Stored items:
───
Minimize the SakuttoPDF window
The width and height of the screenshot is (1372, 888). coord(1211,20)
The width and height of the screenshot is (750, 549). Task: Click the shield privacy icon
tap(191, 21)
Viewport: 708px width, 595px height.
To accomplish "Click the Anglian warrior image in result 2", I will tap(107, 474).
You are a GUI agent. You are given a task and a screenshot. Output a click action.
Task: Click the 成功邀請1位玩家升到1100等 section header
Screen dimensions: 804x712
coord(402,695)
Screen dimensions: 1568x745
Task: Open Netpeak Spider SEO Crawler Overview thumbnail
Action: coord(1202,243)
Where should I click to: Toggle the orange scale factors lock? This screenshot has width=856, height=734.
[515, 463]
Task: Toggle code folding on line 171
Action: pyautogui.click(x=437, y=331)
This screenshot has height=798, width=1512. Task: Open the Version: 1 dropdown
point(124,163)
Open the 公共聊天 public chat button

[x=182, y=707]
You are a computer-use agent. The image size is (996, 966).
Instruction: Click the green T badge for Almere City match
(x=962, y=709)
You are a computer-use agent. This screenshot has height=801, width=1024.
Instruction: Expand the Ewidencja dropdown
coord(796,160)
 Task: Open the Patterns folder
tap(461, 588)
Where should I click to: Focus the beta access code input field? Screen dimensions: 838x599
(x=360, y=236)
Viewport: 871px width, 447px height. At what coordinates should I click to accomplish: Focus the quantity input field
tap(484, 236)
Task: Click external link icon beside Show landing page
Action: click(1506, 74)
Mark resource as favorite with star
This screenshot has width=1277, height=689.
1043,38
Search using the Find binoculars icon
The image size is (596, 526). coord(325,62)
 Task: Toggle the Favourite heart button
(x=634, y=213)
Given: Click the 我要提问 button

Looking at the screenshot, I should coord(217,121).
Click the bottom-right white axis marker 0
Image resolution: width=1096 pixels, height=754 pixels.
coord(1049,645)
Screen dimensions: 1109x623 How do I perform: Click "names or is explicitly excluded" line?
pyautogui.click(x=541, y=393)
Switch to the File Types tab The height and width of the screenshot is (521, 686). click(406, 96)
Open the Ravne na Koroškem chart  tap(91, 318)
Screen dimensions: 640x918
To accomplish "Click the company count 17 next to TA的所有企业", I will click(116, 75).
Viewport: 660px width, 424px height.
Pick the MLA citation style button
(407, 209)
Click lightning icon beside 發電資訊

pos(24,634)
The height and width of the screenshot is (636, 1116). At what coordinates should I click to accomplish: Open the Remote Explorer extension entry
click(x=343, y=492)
───
Task instructions: Set every line of the data down again, word for word.

Finished task:
Minimize the SakuttoPDF window
The width and height of the screenshot is (1372, 888). coord(1211,20)
The width and height of the screenshot is (750, 549). Task: Click the shield privacy icon
tap(191, 21)
Viewport: 708px width, 595px height.
To accomplish "Click the Anglian warrior image in result 2", I will tap(107, 474).
You are a GUI agent. You are given a task and a screenshot. Output a click action.
Task: Click the 成功邀請1位玩家升到1100等 section header
Screen dimensions: 804x712
coord(402,695)
Screen dimensions: 1568x745
Task: Open Netpeak Spider SEO Crawler Overview thumbnail
Action: coord(1202,243)
Where should I click to: Toggle the orange scale factors lock? This screenshot has width=856, height=734.
[515, 463]
Task: Toggle code folding on line 171
Action: pyautogui.click(x=437, y=331)
This screenshot has height=798, width=1512. Task: Open the Version: 1 dropdown
point(124,163)
Open the 公共聊天 public chat button

[x=182, y=707]
You are a computer-use agent. The image size is (996, 966).
Instruction: Click the green T badge for Almere City match
(x=962, y=709)
You are a computer-use agent. This screenshot has height=801, width=1024.
Instruction: Expand the Ewidencja dropdown
coord(796,160)
 Task: Open the Patterns folder
tap(461, 588)
Where should I click to: Focus the beta access code input field? Screen dimensions: 838x599
(x=360, y=236)
Viewport: 871px width, 447px height. At what coordinates should I click to accomplish: Focus the quantity input field
tap(484, 236)
Task: Click external link icon beside Show landing page
Action: click(1506, 74)
Mark resource as favorite with star
This screenshot has width=1277, height=689.
1043,38
Search using the Find binoculars icon
The image size is (596, 526). coord(325,62)
 Task: Toggle the Favourite heart button
(x=634, y=213)
Given: Click the 我要提问 button

Looking at the screenshot, I should coord(217,121).
Click the bottom-right white axis marker 0
Image resolution: width=1096 pixels, height=754 pixels.
coord(1049,645)
Screen dimensions: 1109x623 How do I perform: Click "names or is explicitly excluded" line?
pyautogui.click(x=541, y=393)
Switch to the File Types tab The height and width of the screenshot is (521, 686). click(406, 96)
Open the Ravne na Koroškem chart  tap(91, 318)
Screen dimensions: 640x918
To accomplish "Click the company count 17 next to TA的所有企业", I will click(116, 75).
Viewport: 660px width, 424px height.
Pick the MLA citation style button
(407, 209)
Click lightning icon beside 發電資訊

pos(24,634)
The height and width of the screenshot is (636, 1116). At what coordinates should I click to accomplish: Open the Remote Explorer extension entry
click(x=343, y=492)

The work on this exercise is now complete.